Si bien el bastón de mando es un complemento protocolario que denota en la persona que lo porta, autoridad o mando, en este caso, el arte con el que fue construido el ornamento, contiene los elementos propios del pueblo santiagueño pleno de tradiciones que avanza hacia un futuro más venturoso.
Detalles
El bastón de mando tiene un largo total de 90 centímetros, con forma levemente cónica, en madera de Guayacán.

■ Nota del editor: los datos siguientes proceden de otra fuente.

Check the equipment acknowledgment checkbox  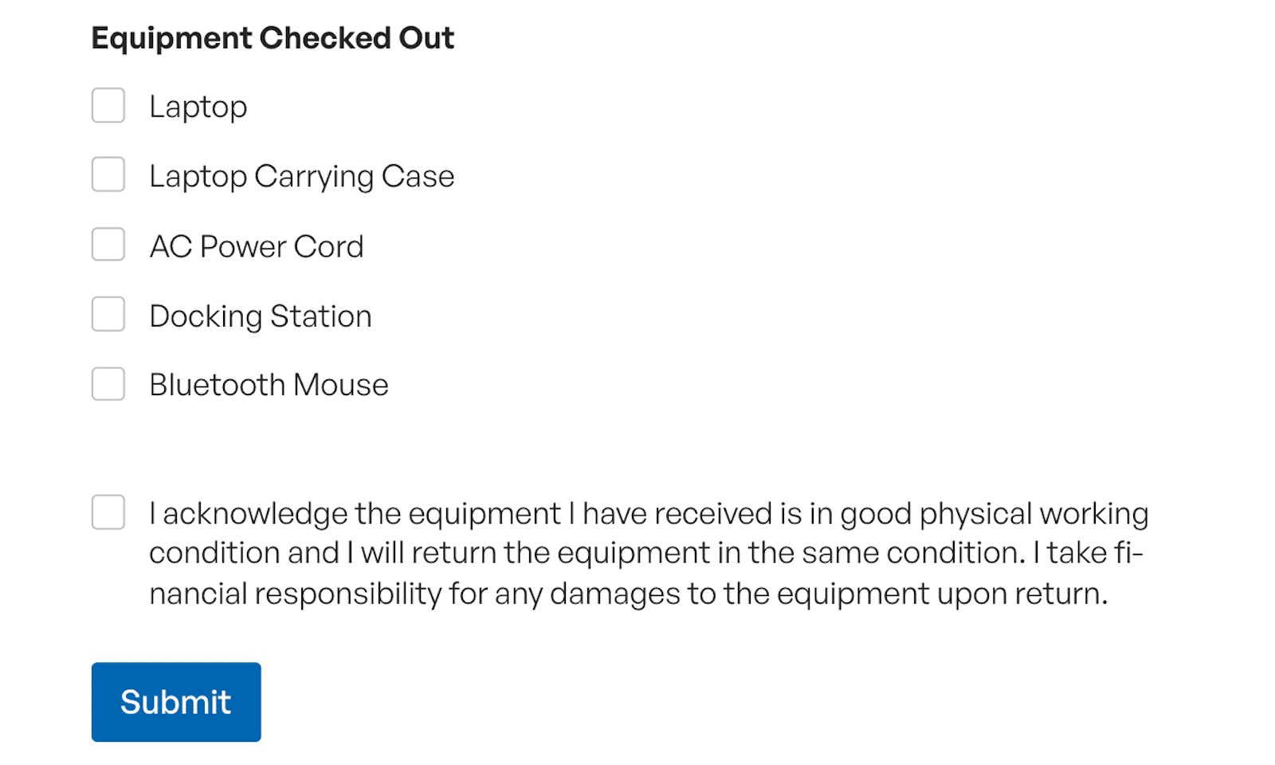click(x=108, y=512)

En el extremo superior presenta una empuñadura de aproximadamente 16 centímetros, hecha en plata 925, fundida, forjada, laminada. Hacia abajo hay tres molduras más, similares a la anterior y en entre la primera y la segunda, en forma circundante, se realizó un grabado en relieve (técnica del cincelado) con cuatro figuras simbólicas: a) el algarrobo; b) la Virgen de Sumampa; c) una vasija; y d) la Cruz de Matará.
En la parte media de la empuñadura, construida en oro 18 quilates, se halla el Escudo de Santiago del Estero, con sus detalles destacados con técnica de cincelado. El extremo inferior está protegido con una puntera de plata.

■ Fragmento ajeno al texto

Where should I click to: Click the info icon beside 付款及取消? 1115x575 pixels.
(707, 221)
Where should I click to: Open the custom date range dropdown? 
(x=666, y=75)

Es de destacar, que a la madera se le realizó una terminación de laqueado satinado (semibrillo).
Todos los materiales fueron procesados de manera artesanal, con un minucioso trabajo que responde a los métodos y técnicas tradicionales de la orfebrería. La confección del Bastón de mando, estuvo a cargo del orfebre Daniel Valdez, especializado en platería criolla tradicional argentina; nacido en la ciudad de Matará, departamento Juan Felipe Ibarra, en donde vive actualmente.
Elementos
Son cuatro las figuras simbólicas talladas, el algarrobo, al que los santiagueños denominan simplemente como El Árbol, porque bajo sus ramas pasa la vida, en donde se cocina, se come, se teje, se estudia o se reciben visitas, por ello es casa y espacio de vida. Además su fruto alimenta, ayuda a crecer y fermentada, es sinónimo de fiesta y alegría. A la vez, es un símbolo actual y del futuro, porque el mundo necesita recuperar su naturaleza y es el Árbol el que se debe preservar.

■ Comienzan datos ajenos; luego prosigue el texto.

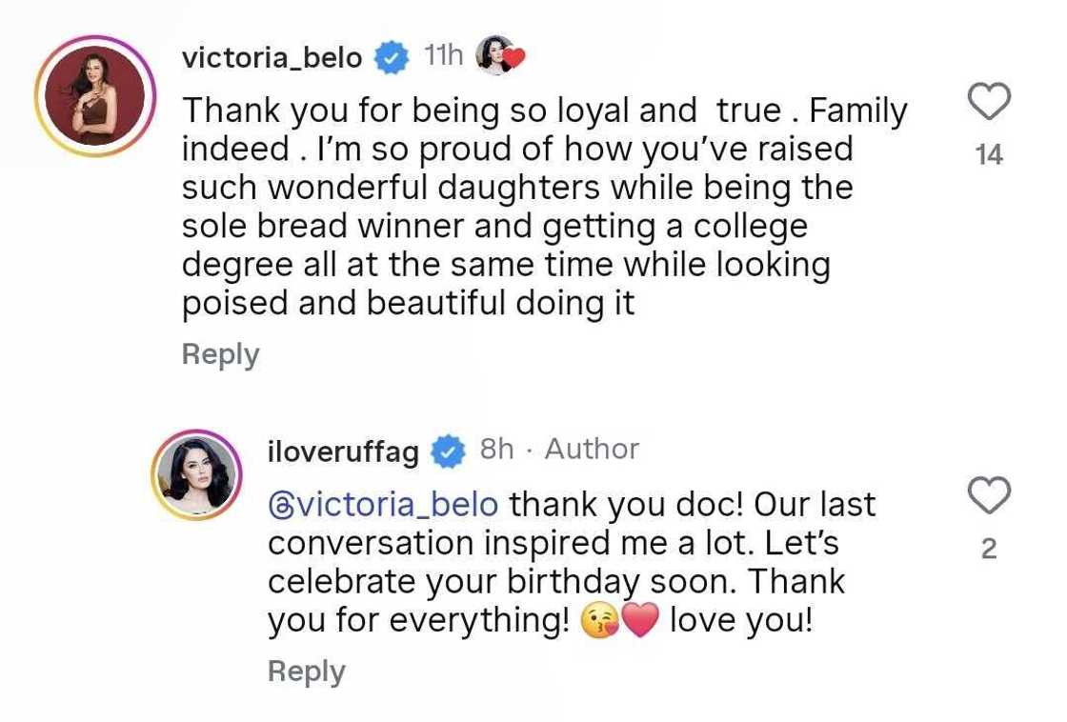
Task: Click the red heart emoji in the reply
Action: 640,619
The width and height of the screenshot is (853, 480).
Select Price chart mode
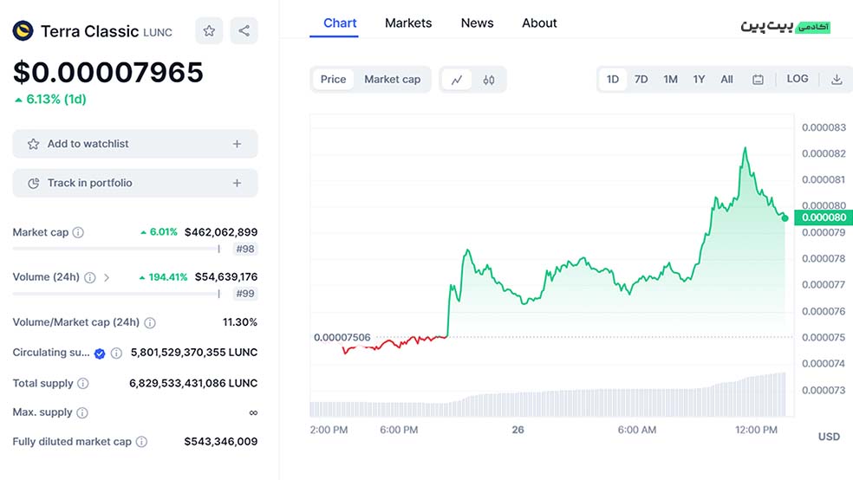[x=333, y=80]
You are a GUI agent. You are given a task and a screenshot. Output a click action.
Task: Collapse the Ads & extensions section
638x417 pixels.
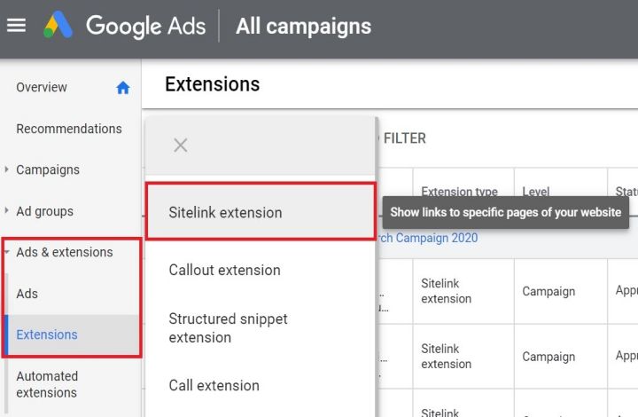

Otra figura tallada es la imagen de Nuestra Señora de la Consolación de Sumampa, milagrosa Virgen que vino a la Argentina junto con la imagen de Nuestra Señora de Luján, a comienzos del Siglo XVII. Desde 1984 es Patrona de Santiago del Estero, de los transportistas, de los estancieros, de las escuelas y de los cadetes de policía. Infinidad de gracias y favores la ubican en un sitial de privilegio de la fe. Su santuario, construido por los jesuitas en 1684 es Monumento Histórico Nacional, pero originalmente fue entronizada en un oratorio construido por indios abipones.
Una vasija también está tallada en el Bastón de mando, en este caso, como una alusión directa a la mujer, a lo femenino, en tanto recipiente contenedor que lleva vida (por el agua). Y este vital líquido elemento alude a los dos ríos que atraviesan la provincia.
El cuarto elemento tallado es la Cruz de Matará, otra imagen religiosa propia de los santiagueños en donde se refleja el cruce de culturas. Es la obra más antigua de esta naturaleza en tierra santiagueña de la que se puede dar cuenta, en donde se cruzan la nueva fe en Cristo traída por los españoles, en la expresión propia de los aborígenes del lugar que la interpretaron y construyeron de ese modo.